Traits for a mahout algorithm Library.
2016-07-21 12:13:18 UTC
Hi Andrew,

I think this topic is broader than just defining a few traits. A popular
way of integrating ML algorithms is via the combination of dataframes
and pipelines, similar to what scipy and SparkML are offering at the
moment. Maybe it could make sense to integrate with what they have
instead of starting our own efforts?

Hi All,
I'd like to draw your attention to MAHOUT-1856: https://issues.apache.org/jira/browse/MAHOUT-1856
This is a discussion that has popped up several times over the last couple of years. as we move towards building out our algorithm library, It would be great to nail this down now.
Most Importantly to not be able to be criticized as "a loose bag of algorithms" as we've sometimes been in the past.
The main point being It would be good to lay out common traits for Classification, Clustering, and Optimization algorithms.
This is just a start.

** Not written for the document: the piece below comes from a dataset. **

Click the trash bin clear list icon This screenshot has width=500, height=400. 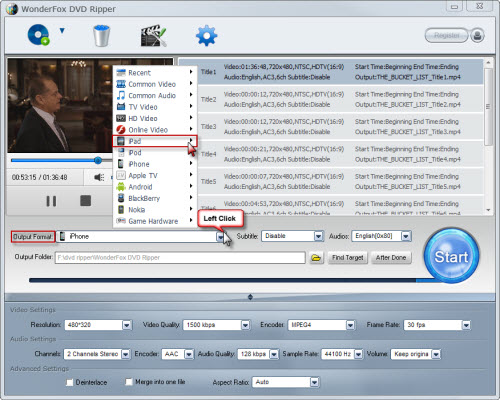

I created this issue a few months back, and intentionally left off Recommender, because I was unsure if there were common traits across them. By traits, I am referring to both both the literal meaning and more specifically, actual Scala traits.
@pat, @tdunning, @ssc, could you give your thoughts on this?
As well, it would be good to add online flavors of different algorithm classes into the mix.
@tdunning could you share some thoughts here?
Trevor Grant will be heading up this effort, and It would be great if we all as a team could come up with abstract design plans for each class of algorithm (as well as to determine the current "classes of algorithms", as each of us has our own unique blend of specializations. And could give our thoughts on this.
Currently this is really the opening of the conversation.
It would be best to post thoughts on: https://issues.apache.org/jira/browse/MAHOUT-1856
Any feedback is welcomed.
Trevor Grant
2016-07-21 15:08:18 UTC
I was thinking so too. Most ML frameworks are at least loosly based on the
Sklearn paradigm. For those not familiar, at a very abstract level-

model1 = new Algo // e.g. K-Means, Random Forest, Neural Net


// then depending on the goal of the algorithm you have either (or both)
preds = model1.predict( testData) // which returns a vector of predictions
for each obs point in testing data

// or sometimes
newVals = model1.transform( testData) // which returns a new dataset like
object, as this makes more sense for things like neural nets, or when
you're not just predicting a single value per observation

In addition to the above, pre-processing operations then also have a
transform method such as

preprocess1 = new Normalizer

preprocess1.fit( trainingData ) // in this phase calculates the mean and
variance of the training data set

preprocessedTrainingData = preprocess1.transform( trainingData)
preprocessTestingData = preprocess1.transform( testingData)

I think this is a reasonalbe approach bc A) it makes sense and B) is a
standard of sorts across ML libraries (bc of A)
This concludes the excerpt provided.